Since the end of World War II, there's been a certain order to international affairs between states. Not everything was perfect, to be sure, but things worked in specific ways. But the Russian intervention in Crimea and Ukraine upset that order.

According to Al Jazeera, that intervention can be traced directly to the US decision to invade Iraq more than a decade ago. And while the news outlet goes to pains to say that American action in no way justifies Russia's actions, it does suggest the US is unable to respond because its cripled by its own past.

Your wine bottle is one way you can fight climate change

The stoppers in your wine bottle are usually made of cork, a sustainable, soft wood product harvested from trees in the Mediterranean region. Those corks are expensive, costing as much as $1.50, which means some winemakers are moving away from them, to synthetics and screw tops. That might seem like a big deal in and of itself — perhaps it's even good for the Earth.

Until you think about climate change, and just how cork is harvested. PRI's The World spoke with cork growers and learned that the trees, which can live 200 years or more, are major sinks for carbon dioxide. If the corks go away, so do the trees. 

This is where we keep the mop, Silvio

Silvio Berlusconi, the former leader of Italy and TV magnate, began serving his sentence for tax fraud today. But because of his age, (he's 77) he's not serving his time in jail, rather by doing community service. Once a week, for a year, Berlusconi must appear at a Catholic hospice center and do public service work. 

The Guardian explains Berlusconi's current fortunes and what brought him to this point in his political career.
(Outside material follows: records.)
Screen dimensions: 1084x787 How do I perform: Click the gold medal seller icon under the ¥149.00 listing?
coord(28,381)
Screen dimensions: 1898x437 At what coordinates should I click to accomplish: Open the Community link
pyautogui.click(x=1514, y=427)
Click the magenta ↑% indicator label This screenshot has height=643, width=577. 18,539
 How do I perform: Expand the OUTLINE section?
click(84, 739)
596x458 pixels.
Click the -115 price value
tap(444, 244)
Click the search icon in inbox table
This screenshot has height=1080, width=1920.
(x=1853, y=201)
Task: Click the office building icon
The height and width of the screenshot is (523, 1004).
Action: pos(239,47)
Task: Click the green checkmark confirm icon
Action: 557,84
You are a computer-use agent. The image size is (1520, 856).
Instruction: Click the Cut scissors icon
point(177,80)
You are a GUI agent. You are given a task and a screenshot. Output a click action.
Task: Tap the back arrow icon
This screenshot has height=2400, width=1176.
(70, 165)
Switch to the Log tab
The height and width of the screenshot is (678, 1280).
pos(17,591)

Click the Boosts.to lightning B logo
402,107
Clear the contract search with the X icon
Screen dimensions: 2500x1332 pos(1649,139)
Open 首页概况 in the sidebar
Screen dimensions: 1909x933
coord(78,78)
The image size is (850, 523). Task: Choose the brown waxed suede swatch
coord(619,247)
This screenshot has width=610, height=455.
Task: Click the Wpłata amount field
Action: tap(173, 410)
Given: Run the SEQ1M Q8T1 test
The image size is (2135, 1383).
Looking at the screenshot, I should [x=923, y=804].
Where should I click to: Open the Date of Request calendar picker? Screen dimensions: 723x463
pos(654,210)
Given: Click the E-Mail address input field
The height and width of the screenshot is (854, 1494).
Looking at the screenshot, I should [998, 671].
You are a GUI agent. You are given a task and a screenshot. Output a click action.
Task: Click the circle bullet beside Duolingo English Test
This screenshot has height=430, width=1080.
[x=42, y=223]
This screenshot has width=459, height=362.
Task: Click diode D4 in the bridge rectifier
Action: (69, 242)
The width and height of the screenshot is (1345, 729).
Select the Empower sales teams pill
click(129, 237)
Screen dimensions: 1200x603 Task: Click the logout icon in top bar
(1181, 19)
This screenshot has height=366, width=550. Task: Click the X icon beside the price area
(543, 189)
Those pictures of missing Nigerian girls? Probably not really missing Nigerian girls

The #BringBackOurGirls campaign has been an undeniable success. What was once a horrific yet largely ignored crime has suddenly burst into the public's eye — with an attendant international response. And the social media campaign was very much responsible.

Unfortunately, as PRI's The World details, the photos at the center of the campaign were not even of Nigerian girls, nor were they taken even in the last decade. Meet Ami Vitale, the photographer who took photos in 2000 of women and girls in Guinea-Bissau that became the centerpiece of the Nigeria campaign — without her knowledge.

What we're seeing on social

Weather around the world

Taishan, China, is soaked. In the last 24 hours, the city in southeast China has reported upwards of 400mm, 16.5", of rain. Temporary shelters have been opened to house those flooded out, according to AccuWeather.